[START OF ENTRIES SHOWN]

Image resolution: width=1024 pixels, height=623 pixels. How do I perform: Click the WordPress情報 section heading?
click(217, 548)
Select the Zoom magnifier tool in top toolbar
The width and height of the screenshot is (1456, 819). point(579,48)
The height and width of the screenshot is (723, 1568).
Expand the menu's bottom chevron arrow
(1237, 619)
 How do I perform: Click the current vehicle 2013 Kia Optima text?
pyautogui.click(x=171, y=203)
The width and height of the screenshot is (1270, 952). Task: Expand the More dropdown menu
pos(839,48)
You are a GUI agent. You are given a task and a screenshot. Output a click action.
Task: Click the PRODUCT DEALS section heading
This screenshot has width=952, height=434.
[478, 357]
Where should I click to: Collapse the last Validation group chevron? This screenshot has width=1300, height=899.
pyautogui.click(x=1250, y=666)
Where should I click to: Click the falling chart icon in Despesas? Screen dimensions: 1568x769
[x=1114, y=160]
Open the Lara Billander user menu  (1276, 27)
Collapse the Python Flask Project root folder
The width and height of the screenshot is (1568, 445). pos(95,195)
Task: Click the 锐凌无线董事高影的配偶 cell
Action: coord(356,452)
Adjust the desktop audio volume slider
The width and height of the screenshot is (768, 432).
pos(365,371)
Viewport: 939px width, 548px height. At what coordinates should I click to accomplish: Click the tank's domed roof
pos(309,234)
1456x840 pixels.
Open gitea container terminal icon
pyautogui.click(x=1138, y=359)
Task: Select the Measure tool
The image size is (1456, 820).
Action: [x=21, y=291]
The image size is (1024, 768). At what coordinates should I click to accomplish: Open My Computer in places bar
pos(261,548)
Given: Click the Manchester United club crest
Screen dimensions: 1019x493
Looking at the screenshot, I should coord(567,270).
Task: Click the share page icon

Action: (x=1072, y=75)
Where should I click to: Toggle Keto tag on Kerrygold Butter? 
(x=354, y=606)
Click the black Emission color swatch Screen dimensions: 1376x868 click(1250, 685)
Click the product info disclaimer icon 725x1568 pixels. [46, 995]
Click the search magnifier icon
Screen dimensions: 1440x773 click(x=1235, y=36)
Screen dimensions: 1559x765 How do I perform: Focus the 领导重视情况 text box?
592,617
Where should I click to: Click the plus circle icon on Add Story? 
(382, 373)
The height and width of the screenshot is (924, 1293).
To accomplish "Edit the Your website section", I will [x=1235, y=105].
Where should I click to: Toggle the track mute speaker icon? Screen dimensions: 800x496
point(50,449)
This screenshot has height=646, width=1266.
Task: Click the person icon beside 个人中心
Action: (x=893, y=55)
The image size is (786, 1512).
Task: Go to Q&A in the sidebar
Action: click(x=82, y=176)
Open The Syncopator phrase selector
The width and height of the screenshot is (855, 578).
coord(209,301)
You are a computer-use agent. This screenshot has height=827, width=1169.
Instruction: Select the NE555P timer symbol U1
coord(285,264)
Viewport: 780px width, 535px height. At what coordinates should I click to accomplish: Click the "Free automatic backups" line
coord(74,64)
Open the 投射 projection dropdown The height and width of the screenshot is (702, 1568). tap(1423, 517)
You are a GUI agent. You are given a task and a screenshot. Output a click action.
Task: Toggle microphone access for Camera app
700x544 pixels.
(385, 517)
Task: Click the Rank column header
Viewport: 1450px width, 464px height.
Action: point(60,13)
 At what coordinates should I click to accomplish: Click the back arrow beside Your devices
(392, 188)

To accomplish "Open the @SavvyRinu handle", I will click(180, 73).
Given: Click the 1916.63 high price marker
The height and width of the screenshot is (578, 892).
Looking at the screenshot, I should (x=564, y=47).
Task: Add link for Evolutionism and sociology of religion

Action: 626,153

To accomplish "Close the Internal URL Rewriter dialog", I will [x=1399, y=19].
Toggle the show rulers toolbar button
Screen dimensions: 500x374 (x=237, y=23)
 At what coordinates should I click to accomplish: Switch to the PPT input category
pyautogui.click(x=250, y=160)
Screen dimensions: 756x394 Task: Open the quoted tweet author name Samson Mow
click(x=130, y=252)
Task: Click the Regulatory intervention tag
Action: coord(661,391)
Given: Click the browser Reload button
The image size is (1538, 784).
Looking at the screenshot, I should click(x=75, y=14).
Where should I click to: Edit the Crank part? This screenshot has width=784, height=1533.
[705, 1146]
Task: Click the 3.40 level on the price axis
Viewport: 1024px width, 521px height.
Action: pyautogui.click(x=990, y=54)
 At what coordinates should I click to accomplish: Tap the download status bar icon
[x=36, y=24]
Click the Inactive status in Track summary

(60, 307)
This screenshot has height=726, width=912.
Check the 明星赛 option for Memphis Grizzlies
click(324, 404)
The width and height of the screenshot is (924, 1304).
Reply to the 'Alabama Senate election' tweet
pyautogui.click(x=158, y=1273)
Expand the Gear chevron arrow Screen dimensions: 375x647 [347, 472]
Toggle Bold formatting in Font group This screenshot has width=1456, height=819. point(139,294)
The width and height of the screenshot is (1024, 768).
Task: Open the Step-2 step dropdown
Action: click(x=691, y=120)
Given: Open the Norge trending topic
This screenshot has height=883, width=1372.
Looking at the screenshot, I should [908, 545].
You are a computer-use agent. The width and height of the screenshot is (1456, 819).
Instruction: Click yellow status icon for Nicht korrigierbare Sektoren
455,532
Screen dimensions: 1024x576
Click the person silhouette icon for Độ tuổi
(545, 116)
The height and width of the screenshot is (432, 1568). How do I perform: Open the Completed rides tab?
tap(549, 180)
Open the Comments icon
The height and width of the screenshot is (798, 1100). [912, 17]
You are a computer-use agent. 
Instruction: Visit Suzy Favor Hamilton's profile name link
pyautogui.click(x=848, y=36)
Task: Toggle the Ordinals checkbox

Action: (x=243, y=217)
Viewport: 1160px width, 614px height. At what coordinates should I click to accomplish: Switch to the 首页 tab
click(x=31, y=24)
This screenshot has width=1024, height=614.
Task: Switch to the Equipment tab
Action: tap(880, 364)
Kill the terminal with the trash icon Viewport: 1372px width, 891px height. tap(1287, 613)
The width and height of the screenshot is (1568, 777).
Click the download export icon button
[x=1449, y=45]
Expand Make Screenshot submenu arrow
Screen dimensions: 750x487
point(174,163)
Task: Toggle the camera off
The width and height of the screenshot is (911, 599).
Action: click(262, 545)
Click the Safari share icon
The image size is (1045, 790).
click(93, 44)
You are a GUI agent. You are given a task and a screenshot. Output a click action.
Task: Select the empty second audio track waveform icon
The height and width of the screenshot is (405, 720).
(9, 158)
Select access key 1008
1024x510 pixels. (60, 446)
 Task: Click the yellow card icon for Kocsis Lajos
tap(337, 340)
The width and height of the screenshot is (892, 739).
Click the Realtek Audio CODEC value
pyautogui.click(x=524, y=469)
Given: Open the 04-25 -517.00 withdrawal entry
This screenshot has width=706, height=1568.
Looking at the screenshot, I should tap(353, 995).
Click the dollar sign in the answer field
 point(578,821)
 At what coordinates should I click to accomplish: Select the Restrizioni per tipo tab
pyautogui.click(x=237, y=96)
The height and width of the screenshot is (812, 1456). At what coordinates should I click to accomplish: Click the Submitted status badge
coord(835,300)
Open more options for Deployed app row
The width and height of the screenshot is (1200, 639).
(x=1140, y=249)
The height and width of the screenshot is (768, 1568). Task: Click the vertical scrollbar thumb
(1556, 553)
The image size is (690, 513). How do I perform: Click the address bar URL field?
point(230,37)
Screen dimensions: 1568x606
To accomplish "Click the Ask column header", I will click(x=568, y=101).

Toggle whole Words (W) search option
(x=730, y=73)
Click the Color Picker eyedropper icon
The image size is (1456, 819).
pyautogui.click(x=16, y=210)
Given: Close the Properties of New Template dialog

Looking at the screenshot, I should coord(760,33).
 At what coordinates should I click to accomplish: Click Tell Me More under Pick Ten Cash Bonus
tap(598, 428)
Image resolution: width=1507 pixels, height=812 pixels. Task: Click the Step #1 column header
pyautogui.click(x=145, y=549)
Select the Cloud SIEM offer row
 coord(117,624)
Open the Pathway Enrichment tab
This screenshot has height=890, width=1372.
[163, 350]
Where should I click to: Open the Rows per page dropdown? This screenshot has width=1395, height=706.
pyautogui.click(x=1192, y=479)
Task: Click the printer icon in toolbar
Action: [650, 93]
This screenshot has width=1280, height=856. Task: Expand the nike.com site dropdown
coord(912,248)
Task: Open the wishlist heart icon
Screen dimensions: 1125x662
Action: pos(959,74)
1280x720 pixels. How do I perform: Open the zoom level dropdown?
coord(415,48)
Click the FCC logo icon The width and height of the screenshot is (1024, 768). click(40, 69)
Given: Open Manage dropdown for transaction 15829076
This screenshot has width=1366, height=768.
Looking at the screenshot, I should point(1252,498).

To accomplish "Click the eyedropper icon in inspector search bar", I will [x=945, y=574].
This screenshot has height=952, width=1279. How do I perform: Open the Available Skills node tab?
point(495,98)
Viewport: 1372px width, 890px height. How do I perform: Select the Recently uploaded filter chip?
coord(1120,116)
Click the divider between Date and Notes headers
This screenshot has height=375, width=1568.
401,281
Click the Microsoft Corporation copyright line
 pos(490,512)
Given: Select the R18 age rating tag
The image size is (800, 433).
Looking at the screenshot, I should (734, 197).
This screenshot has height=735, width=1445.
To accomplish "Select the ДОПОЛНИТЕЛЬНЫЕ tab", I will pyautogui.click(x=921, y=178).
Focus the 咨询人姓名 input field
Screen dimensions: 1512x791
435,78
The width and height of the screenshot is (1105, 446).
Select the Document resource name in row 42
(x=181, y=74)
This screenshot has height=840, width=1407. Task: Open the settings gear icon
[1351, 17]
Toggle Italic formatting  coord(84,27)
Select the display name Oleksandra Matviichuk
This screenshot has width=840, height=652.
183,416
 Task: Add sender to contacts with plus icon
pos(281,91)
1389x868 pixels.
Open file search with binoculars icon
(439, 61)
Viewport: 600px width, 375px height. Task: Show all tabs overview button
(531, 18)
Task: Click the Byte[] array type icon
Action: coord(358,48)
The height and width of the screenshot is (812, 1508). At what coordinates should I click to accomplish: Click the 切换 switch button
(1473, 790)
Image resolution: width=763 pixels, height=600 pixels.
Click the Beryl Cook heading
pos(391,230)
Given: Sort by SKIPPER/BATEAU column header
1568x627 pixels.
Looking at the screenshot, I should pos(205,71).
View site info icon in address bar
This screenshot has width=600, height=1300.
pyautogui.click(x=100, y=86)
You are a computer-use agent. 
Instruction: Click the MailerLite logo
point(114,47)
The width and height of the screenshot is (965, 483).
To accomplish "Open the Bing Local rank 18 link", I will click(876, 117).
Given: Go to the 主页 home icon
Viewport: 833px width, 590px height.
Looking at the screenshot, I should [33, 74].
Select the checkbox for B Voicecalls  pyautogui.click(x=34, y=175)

[END OF ENTRIES SHOWN]

Please repeat the data from the line with "Image resolution: width=763" to the line with "pyautogui.click(x=100, y=86)", word for word.

Image resolution: width=763 pixels, height=600 pixels.
Click the Beryl Cook heading
pos(391,230)
Given: Sort by SKIPPER/BATEAU column header
1568x627 pixels.
Looking at the screenshot, I should pos(205,71).
View site info icon in address bar
This screenshot has width=600, height=1300.
pyautogui.click(x=100, y=86)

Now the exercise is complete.